E’ davvero singolare la capacità che hanno i canadesi di connettere la grande tradizione bretone (celtica) e britannica con le istanze del proprio tempo, a cominciare dalla Band, la leggendaria formazione vestita come i padri pellegrini che infiammava le platee di Bob Dylan negli anni sessanta, a continuare con Neil Young, Joni Mitchell, Leonard Cohen. Molto meno giovanilisti dei bamboccioni del rock’n’roll i bardi del grande nord sono sempre stati capaci di farsi intendere nella vecchissima e poco innovativa Europa.

Poi Brian Eno passò un’estate a Toronto, Daniel Lanois registrò un fuoco indimenticabile allo Slane Castle e la dimensione divenne globale, colossalmente nuova.
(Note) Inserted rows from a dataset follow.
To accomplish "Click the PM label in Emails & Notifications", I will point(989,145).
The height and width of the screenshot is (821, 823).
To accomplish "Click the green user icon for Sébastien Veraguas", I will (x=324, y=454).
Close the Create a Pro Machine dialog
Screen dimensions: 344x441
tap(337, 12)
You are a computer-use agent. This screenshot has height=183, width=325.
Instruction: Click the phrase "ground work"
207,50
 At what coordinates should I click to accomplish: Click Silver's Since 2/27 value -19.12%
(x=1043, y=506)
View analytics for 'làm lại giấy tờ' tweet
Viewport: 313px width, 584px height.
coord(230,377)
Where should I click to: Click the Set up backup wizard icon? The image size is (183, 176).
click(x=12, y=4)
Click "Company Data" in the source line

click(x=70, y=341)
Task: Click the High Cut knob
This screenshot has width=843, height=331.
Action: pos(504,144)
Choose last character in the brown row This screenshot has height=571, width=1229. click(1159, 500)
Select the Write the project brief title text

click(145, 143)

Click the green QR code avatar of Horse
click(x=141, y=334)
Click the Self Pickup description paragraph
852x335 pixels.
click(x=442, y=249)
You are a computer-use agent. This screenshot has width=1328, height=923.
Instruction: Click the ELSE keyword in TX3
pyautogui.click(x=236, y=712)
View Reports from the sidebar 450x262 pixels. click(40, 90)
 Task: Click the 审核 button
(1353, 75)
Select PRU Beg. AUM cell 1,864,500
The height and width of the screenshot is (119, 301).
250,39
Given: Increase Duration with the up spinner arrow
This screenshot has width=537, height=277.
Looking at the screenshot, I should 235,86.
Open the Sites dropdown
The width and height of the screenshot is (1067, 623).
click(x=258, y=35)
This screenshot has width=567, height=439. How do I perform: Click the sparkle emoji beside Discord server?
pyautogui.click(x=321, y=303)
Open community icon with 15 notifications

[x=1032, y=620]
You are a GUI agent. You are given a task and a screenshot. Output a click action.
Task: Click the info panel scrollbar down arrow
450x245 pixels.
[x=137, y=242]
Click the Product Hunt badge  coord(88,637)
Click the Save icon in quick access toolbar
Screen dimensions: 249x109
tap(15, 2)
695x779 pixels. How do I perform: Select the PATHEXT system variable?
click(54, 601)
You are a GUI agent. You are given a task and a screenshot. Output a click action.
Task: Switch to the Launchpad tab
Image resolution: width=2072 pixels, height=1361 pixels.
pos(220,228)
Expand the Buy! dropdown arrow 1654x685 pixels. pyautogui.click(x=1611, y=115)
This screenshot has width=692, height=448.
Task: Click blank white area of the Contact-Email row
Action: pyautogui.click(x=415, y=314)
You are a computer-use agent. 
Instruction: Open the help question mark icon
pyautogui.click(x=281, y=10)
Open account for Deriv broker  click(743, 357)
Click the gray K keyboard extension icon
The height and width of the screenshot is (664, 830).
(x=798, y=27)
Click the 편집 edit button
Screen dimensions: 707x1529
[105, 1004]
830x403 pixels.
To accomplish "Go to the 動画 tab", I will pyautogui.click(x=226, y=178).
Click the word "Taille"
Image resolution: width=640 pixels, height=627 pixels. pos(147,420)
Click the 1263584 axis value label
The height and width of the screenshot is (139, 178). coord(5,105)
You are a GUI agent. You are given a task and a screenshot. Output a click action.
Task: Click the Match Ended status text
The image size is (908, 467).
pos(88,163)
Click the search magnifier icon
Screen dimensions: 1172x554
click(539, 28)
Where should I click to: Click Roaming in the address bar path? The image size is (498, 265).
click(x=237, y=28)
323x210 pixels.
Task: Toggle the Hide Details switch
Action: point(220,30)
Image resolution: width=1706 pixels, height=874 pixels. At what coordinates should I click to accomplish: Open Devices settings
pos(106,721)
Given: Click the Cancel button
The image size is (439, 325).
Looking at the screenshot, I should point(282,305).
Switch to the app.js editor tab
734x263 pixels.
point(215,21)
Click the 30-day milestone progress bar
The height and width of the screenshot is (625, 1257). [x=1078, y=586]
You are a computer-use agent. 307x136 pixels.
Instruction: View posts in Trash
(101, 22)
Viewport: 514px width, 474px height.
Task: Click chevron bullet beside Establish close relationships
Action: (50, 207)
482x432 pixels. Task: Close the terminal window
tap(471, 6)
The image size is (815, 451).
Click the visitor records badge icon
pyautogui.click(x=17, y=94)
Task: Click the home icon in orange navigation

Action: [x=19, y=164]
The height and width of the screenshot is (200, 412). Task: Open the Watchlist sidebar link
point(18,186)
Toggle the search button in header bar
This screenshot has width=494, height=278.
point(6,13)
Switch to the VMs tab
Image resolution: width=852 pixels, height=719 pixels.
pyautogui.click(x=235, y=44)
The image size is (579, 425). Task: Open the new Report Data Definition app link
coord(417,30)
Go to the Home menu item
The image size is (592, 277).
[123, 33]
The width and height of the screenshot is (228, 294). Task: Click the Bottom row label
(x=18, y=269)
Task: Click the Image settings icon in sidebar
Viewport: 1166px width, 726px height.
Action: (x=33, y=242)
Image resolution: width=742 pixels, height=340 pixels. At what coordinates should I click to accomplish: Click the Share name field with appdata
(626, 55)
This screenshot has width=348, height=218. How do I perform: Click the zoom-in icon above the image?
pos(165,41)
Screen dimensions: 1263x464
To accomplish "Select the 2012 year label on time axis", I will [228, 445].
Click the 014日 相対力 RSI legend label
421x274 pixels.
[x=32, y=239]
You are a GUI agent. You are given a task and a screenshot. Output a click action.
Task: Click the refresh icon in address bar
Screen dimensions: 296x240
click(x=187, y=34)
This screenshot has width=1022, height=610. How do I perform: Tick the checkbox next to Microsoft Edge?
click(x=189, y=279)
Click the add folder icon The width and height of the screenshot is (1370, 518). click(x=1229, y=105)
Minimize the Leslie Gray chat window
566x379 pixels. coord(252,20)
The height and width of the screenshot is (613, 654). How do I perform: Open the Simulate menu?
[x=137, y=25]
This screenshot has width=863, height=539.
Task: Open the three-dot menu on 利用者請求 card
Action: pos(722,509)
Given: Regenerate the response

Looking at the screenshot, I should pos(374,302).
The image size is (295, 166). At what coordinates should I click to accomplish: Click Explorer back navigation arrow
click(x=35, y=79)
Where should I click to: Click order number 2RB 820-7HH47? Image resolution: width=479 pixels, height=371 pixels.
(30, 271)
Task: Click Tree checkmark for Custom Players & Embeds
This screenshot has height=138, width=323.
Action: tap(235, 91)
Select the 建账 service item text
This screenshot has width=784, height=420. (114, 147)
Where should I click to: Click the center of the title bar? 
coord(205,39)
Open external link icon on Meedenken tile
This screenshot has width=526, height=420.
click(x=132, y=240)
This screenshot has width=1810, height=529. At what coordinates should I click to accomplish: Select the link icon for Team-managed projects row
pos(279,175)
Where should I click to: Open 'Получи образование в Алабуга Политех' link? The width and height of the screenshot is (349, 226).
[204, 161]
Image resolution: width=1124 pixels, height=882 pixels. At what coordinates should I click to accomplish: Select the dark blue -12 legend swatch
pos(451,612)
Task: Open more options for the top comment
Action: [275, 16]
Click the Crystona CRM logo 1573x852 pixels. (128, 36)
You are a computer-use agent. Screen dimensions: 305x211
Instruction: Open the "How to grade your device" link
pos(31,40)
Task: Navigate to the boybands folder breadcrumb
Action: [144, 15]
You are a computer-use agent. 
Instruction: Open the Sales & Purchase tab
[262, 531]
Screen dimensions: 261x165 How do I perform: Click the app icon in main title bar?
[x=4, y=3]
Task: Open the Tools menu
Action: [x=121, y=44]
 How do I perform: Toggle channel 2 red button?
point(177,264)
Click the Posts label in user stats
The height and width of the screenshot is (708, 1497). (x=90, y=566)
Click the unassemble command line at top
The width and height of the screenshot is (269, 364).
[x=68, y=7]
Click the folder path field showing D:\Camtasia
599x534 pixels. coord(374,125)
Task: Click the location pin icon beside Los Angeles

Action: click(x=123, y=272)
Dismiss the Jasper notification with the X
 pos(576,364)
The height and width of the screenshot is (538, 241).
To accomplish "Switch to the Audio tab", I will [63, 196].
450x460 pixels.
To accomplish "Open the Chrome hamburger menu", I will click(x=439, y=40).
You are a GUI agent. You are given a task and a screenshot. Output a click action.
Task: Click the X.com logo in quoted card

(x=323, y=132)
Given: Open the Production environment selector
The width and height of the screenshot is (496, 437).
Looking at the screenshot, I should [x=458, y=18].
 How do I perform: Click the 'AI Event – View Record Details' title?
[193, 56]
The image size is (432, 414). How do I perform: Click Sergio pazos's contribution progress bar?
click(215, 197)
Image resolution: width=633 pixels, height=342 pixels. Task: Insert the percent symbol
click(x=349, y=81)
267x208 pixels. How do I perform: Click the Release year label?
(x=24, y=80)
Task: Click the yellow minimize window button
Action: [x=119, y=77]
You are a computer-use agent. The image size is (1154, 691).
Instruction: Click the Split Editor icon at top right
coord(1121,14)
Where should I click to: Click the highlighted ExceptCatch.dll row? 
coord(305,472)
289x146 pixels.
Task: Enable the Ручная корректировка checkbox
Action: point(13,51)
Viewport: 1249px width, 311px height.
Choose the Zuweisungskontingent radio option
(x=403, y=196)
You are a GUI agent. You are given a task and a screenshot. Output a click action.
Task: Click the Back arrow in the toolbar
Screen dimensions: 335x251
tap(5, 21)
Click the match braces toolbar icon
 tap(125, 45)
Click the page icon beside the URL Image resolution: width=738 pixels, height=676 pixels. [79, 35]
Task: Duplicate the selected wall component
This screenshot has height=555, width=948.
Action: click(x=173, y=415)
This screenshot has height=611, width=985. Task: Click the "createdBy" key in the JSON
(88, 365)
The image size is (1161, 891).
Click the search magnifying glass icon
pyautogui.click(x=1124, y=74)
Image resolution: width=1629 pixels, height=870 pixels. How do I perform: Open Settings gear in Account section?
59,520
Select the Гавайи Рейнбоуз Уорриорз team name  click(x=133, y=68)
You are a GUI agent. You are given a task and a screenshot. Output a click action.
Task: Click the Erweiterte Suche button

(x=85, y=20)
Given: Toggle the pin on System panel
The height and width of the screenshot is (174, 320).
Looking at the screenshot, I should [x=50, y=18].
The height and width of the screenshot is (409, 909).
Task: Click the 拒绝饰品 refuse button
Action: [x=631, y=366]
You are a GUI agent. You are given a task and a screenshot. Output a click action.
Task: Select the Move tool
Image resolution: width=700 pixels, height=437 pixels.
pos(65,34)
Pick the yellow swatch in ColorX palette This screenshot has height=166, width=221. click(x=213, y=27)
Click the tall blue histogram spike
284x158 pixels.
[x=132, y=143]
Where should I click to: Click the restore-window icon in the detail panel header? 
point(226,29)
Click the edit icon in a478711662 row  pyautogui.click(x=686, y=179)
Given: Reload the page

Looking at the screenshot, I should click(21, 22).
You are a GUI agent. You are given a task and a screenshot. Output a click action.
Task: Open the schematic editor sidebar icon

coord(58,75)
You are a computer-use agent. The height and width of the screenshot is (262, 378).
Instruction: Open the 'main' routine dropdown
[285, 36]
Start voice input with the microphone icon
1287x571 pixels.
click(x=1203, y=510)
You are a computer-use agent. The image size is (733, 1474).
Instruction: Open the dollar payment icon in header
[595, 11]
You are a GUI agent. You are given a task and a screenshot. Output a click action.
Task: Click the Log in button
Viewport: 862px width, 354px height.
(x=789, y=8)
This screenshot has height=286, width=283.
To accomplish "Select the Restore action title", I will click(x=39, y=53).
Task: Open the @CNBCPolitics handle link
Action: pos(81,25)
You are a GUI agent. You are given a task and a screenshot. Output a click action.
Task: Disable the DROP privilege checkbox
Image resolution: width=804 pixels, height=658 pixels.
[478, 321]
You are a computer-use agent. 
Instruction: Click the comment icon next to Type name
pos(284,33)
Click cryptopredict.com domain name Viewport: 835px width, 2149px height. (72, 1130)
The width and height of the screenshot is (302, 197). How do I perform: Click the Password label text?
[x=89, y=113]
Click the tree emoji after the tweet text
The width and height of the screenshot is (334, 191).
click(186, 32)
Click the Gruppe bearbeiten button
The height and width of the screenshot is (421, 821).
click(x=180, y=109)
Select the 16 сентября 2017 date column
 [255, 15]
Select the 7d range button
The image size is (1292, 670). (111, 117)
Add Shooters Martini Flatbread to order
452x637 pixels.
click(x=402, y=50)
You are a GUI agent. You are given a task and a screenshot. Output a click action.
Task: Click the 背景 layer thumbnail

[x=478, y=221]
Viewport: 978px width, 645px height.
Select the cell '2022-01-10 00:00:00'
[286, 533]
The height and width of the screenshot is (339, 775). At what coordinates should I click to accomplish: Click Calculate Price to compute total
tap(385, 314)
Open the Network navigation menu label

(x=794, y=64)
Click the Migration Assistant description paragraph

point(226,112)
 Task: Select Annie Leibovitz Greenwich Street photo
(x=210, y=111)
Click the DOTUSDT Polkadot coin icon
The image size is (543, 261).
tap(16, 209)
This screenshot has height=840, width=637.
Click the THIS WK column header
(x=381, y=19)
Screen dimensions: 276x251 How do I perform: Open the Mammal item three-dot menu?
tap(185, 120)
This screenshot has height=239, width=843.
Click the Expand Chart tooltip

La profonda presa di distanza del modo di intendere la registrazione e la performance, che gli U2 hanno portato, deve molto a questi due batman e robin del rock.

Ma Daniel Lanois di certo non è un gregario, lo splendore della sua prima pubblicazione, Acadie, è ingrandito, completato, risolto qui, in questo sferragliare a volume molto più alto, insieme alla miglior genia di New Orleans (come nel Quebec anche qui qualcuno parla ancora francese).  La bellezza e l’originalità di questo disco, in cui tradizione ed innovazione sono incastonate una nell’altra, sta nella vitalità, nella fermezza, nel coraggio di starsene sempre nel mercato senza badare nemmeno minimamente alle norme di questo mercato, che non c’è modo di partecipare alla vita se non trascenderne completamente i clicheé, le trappole ideologiche e semantiche che non sono mai tradizione, ma solo consuetudine.